Mayhem ensues when 12-year-olds Grace and Sophie spot the school counselor in the act of bloody murder.
The friends have been sneaking around on imaginative, late-night spying missions for some time, but they’ve been pretty tame. This changes when they see the already mysterious, cloyingly sweet and very unpleasant Dr. Agford attacking something—somebody?—with a streaming red cleaver, overhear her suspicious phone conversation and then decide to call 911. The call is traced to Sophie’s phone, and she takes full blame, since it turns out Agford was apparently just chopping beets. The girls, though, still think she’s up to something. Agford decides to begin “counseling” Sophie to keep tabs on her, kids at school begin to harass her, and the suspense ratchets up as the girls investigate the counselor’s background—and her bizarre wig.
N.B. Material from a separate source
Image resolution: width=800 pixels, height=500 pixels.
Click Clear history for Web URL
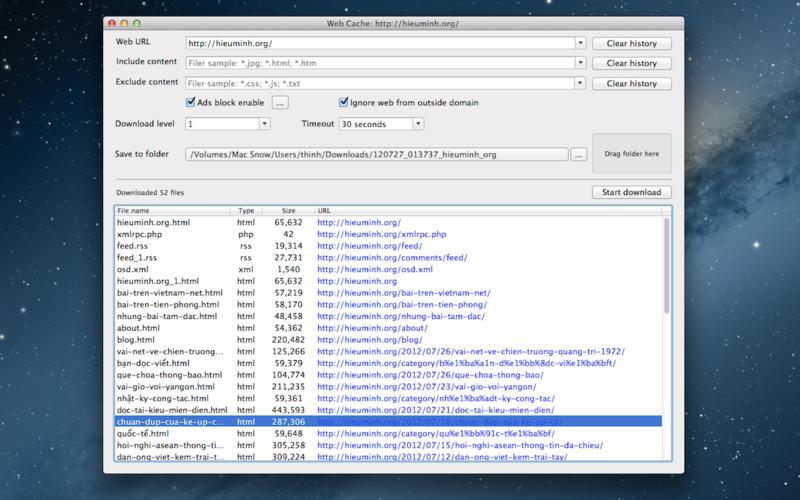[631, 44]
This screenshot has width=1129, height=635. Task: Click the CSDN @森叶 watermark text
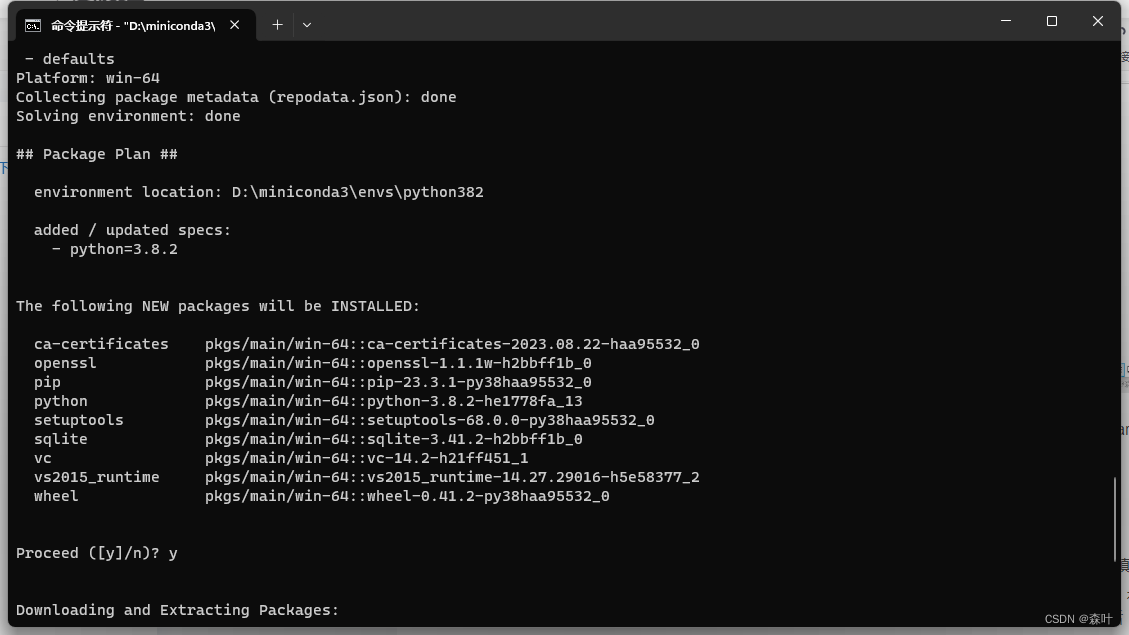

An FBI agent who at first seems likely to help begins to look threatening. Sensible and smart but socially ostracized fellow student Trista proves to be the voice of reason as Sophie’s world begins to fall apart. Sophie’s first-person narration rings true and makes the growing peril feel ominously real. Ample red herrings keep young sleuths and engaged readers guessing in this thrilling debut mystery.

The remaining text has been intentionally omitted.